日本ではその妖性ばかりが強調されて妖怪扱いになってしまっているが、と不本意そうにその出典から全て説明してくれたけれど、その時周りに居合わせた者は、またいつもの話と聞き流していた。
だから、それはきっと皆が聞き飽きるほど繰り返された話だったのだと思う。
もちろん、副長も知っていたはずだった。
非番だった沖田さんに連れられて散歩に出た。
先年の火事の焼け跡の残る市街を抜け、木屋町を通り、京の都の玄関口、三条大橋の上、お団子で小腹を埋めながら、王都に出入りする雑踏を眺めていた。
春彼岸だった。
梅は盛りを過ぎ、ちらほら花見の声も聞こえるかという陽気で、人出の多い街中をぶらぶら歩くのは華やいだ気分で楽しかった。

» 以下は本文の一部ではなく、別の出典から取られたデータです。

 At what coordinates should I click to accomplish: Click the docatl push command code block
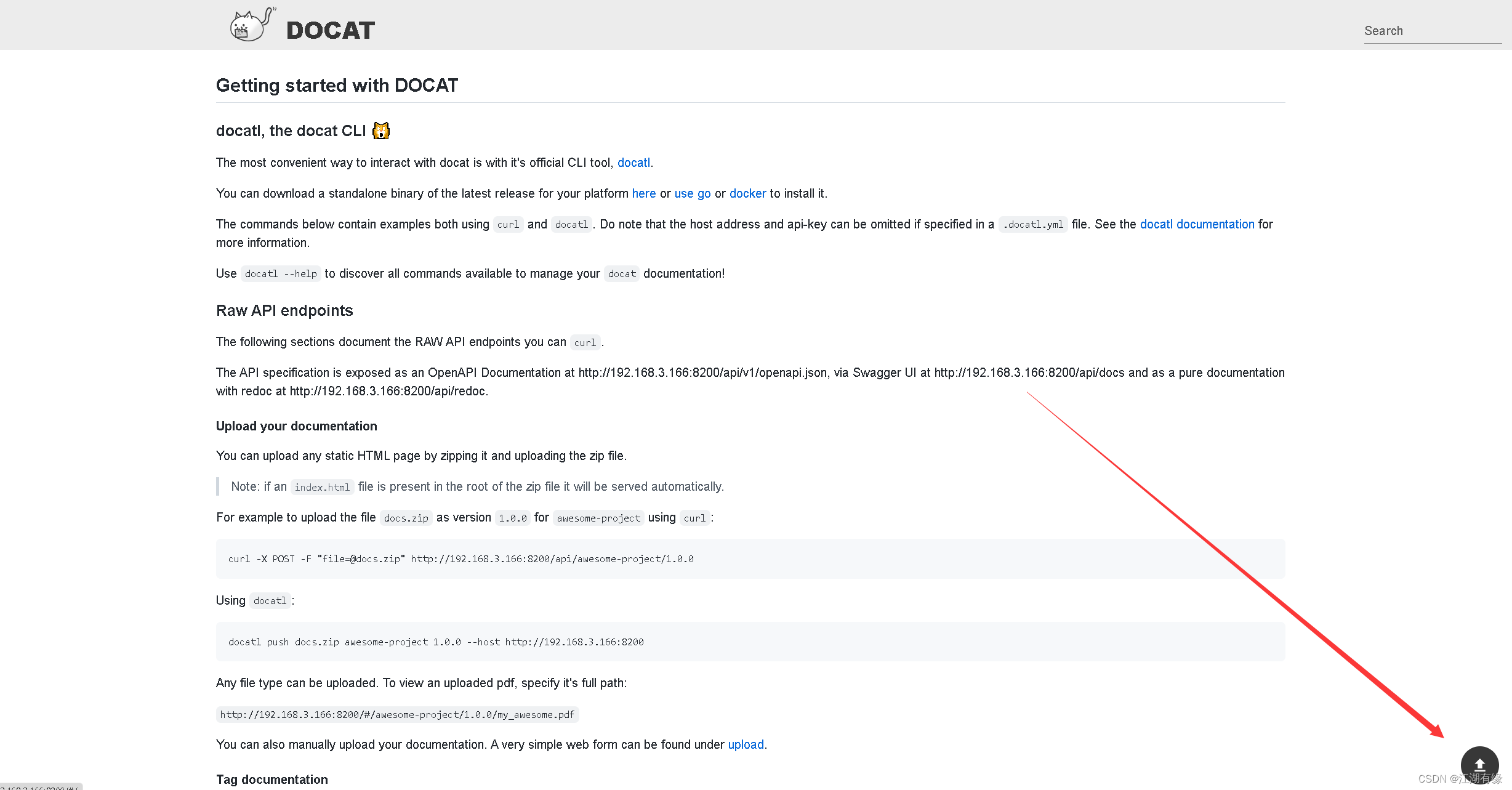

それまでもたまに、こんな風に市中を歩き回ることがあった。
沖田さんが私を連れて歩く時はいつも二人きりだ。
仮に他の隊士も一緒だったら、彼自身、めったなことは喋れない。
相手が私だといつも、仕事のボヤキも上司の悪口も身内の噂話さえ、喋りたいだけ喋っていたっけ。
信用されてはいるのだろうけど、ほとんど「訴え仏」扱いだ。
まぁ他に隊士が居たら私自身気を遣ってしまうと思うので、ありがたいことは確かなんだけど。

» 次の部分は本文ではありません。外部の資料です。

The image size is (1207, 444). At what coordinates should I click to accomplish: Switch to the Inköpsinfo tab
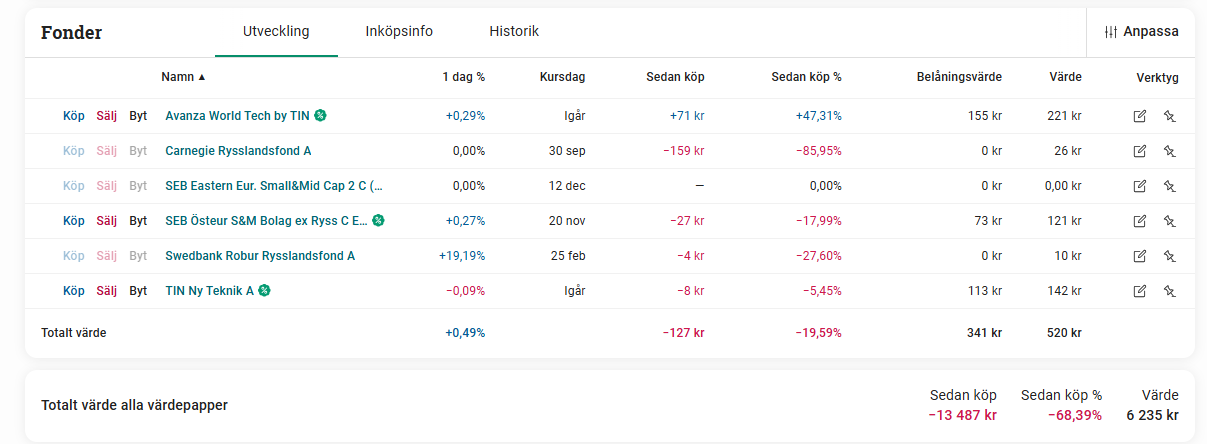pyautogui.click(x=399, y=32)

散策のルートは、普段巡察している区域の外が多かった。
拘束時間外とはいえ、新選組の幹部が市内を歩き回るのは、仕事の延長と思えなくも無い。
のほほんとぶらついていると見えて、その実、仕事熱心な油断の無い人なのかもしれなかった。
そんなところが私は最初から好きだったし、近頃屯所に居場所が無くなり、入りづらくて顔なじみの人たちと疎遠になりかかっている私を見つけて、散歩に誘ってくれたのもありがたく、師につきあって長距離を踏破するのも苦ではなかった。
頭の上で雲雀の鳴く声がする。
今日は特に暖かい。
橋の上は今まさに京に登って来た旅支度の侍やら大きな荷物を背負った商人、私等と同じような格好の物見遊山の田舎侍、墓参りの女子供、彼岸の花売りの声で溢れかえっている。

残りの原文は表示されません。